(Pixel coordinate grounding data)
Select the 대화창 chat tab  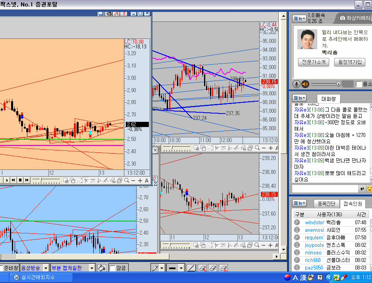tap(328, 98)
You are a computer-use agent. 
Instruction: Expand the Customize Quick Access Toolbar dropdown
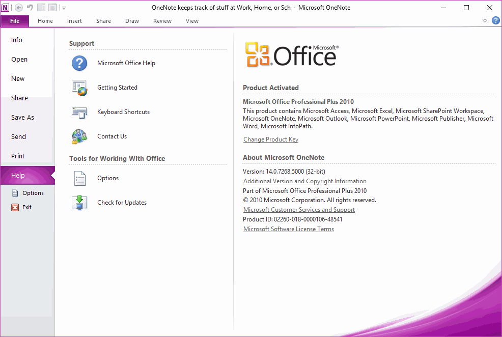point(63,8)
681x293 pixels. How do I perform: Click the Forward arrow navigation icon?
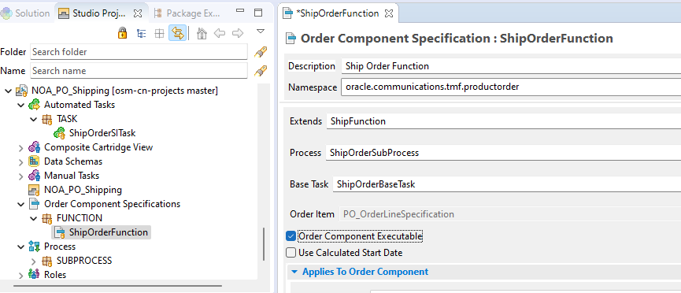click(x=238, y=33)
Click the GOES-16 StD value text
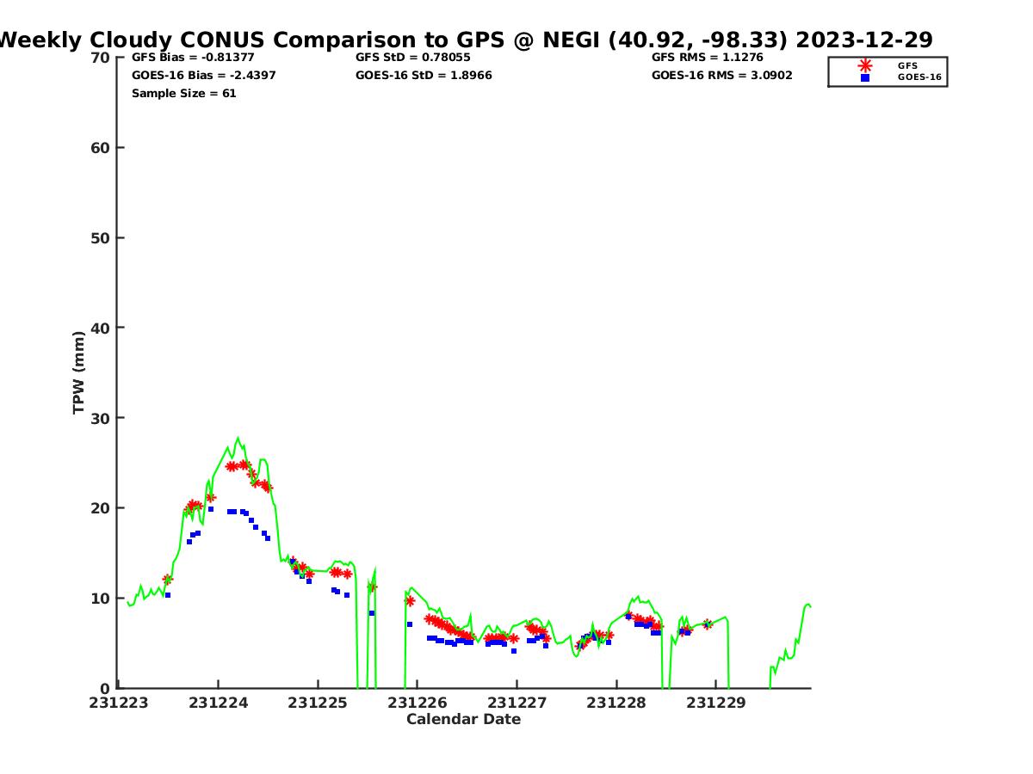Image resolution: width=1033 pixels, height=774 pixels. pos(424,76)
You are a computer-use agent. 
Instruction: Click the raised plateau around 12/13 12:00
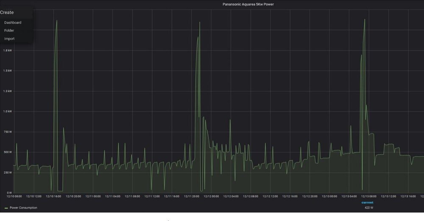[x=389, y=145]

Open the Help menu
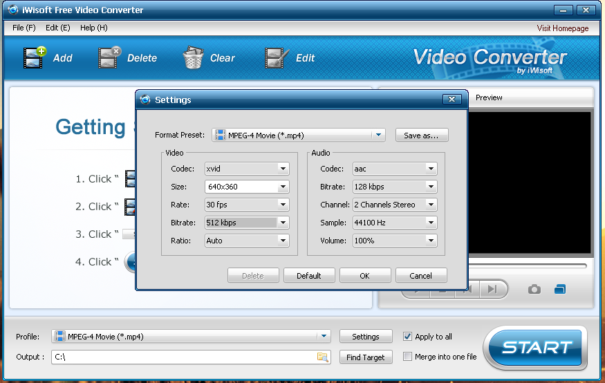tap(94, 28)
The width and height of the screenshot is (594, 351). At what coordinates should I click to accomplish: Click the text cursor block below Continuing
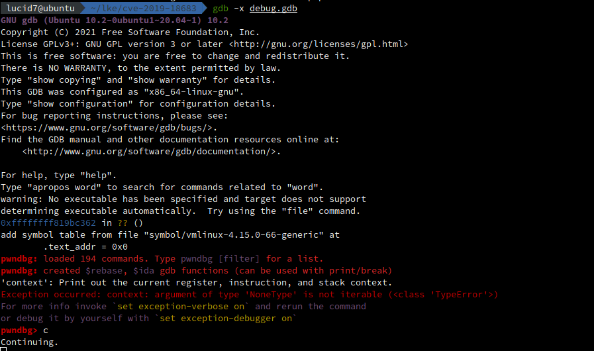(x=3, y=349)
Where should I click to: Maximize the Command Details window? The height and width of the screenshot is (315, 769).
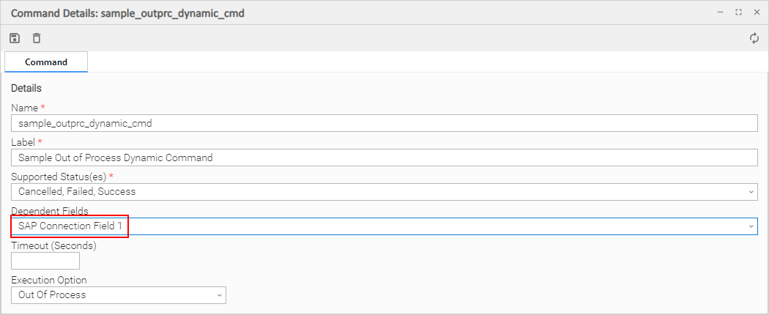738,12
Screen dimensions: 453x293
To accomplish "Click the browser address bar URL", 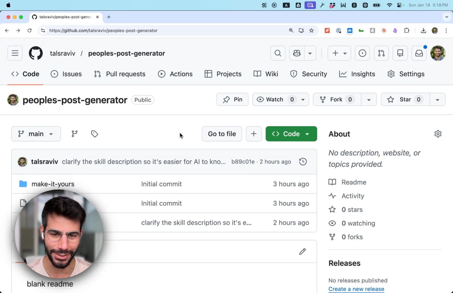I will point(103,31).
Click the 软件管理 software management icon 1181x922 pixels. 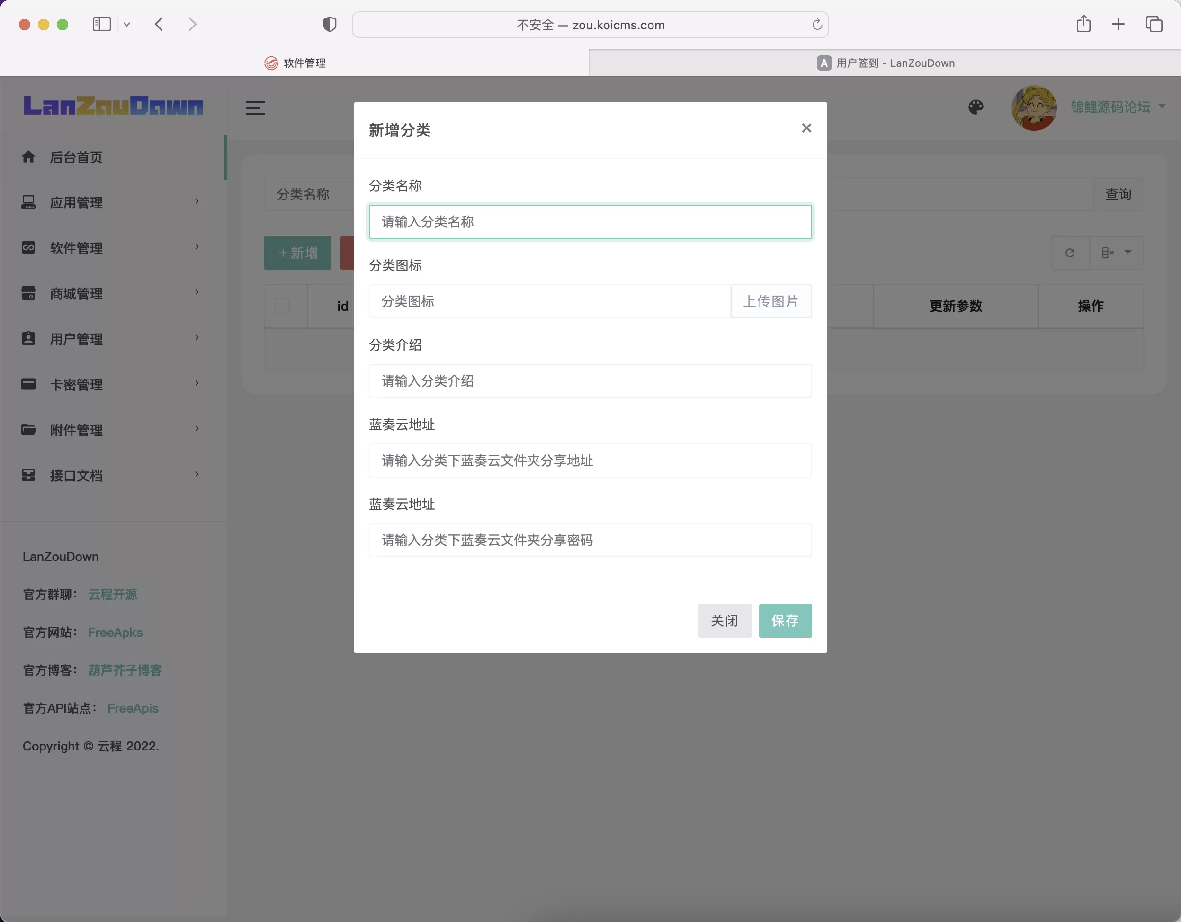click(28, 247)
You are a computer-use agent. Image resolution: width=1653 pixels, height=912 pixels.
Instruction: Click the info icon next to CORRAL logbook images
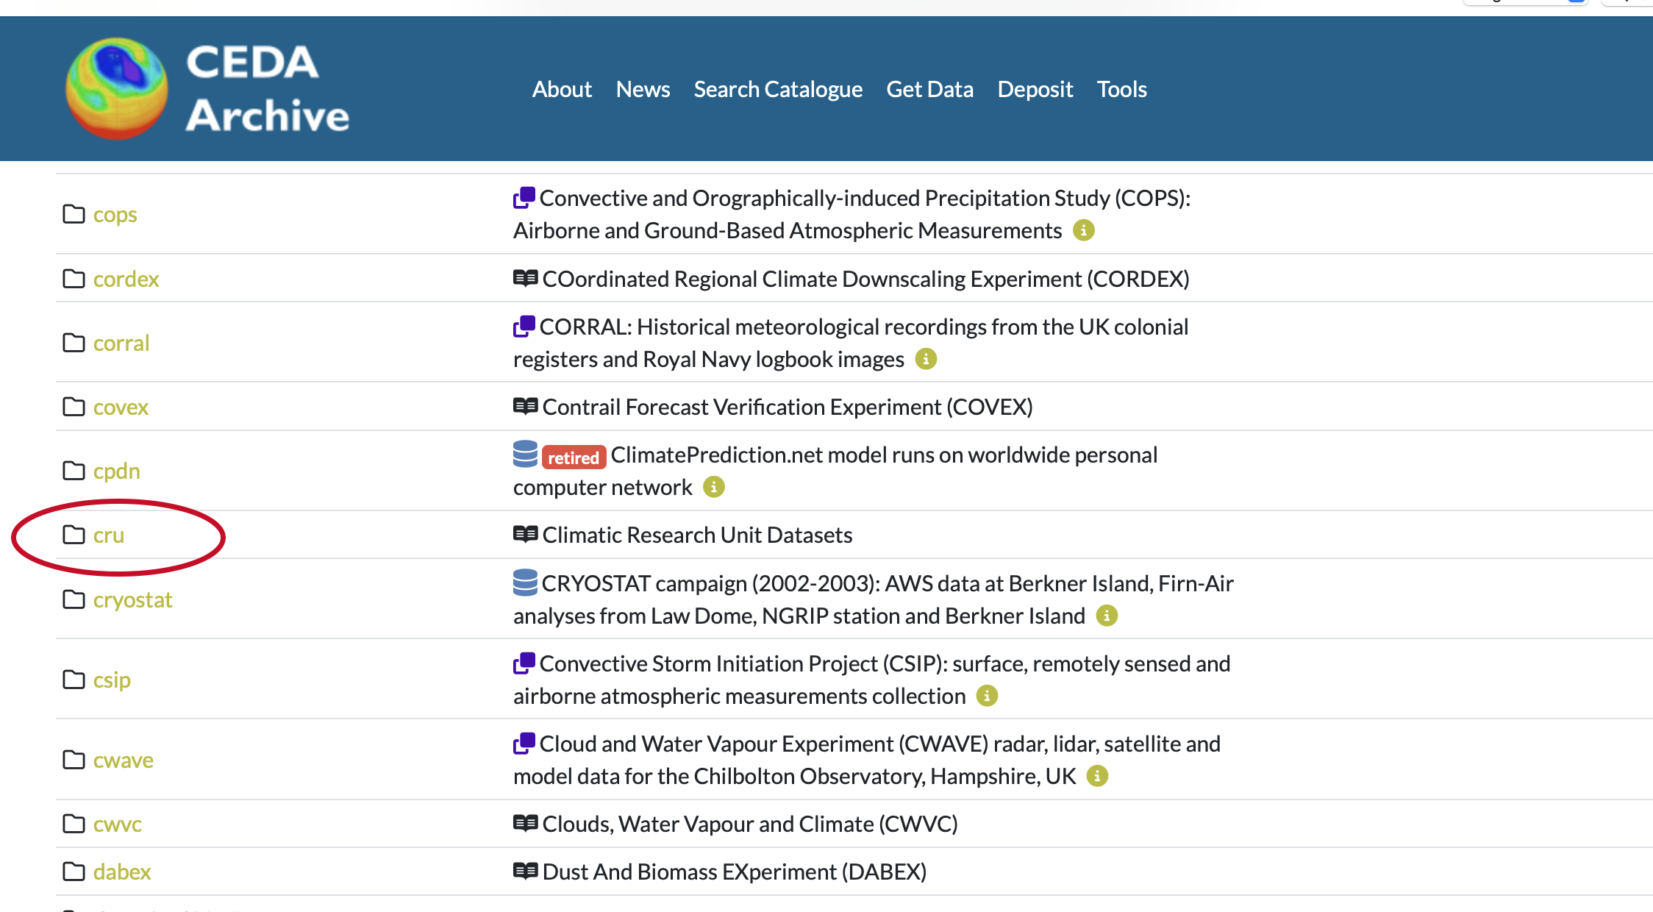point(926,360)
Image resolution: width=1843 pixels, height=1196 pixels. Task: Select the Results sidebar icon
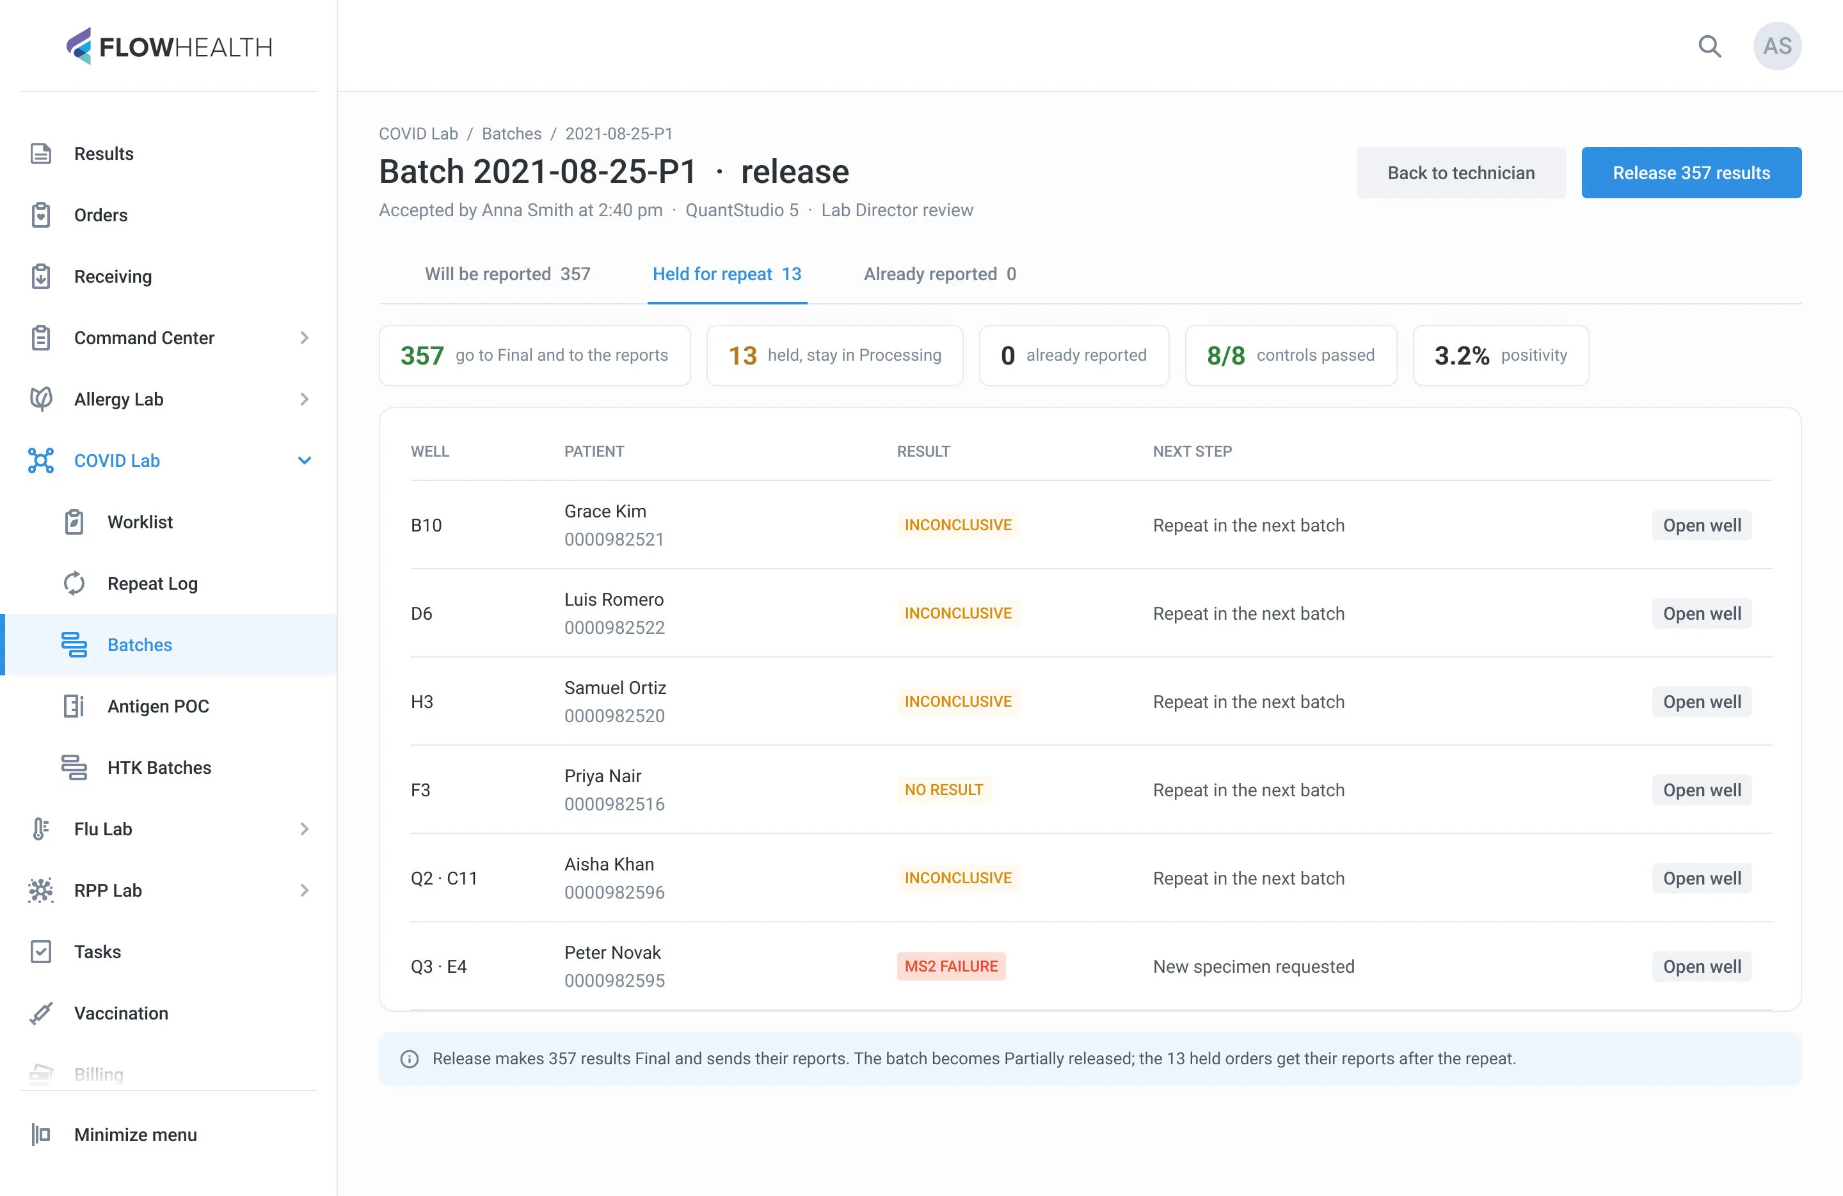click(x=41, y=153)
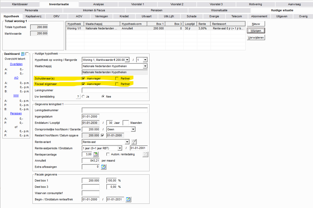Check Partner as Schuldenaar
This screenshot has width=313, height=208.
point(117,78)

(Required work) Pictures excluded, print only the lines from the one with "Instruction: Click the info" through the end of the entries above, exactly as written.

(Task response)
Instruction: Click the info icon next to CORRAL logbook images
point(926,360)
Image resolution: width=1843 pixels, height=1196 pixels. Task: Select the Results sidebar icon
click(x=41, y=153)
Check Partner as Schuldenaar
This screenshot has width=313, height=208.
point(117,78)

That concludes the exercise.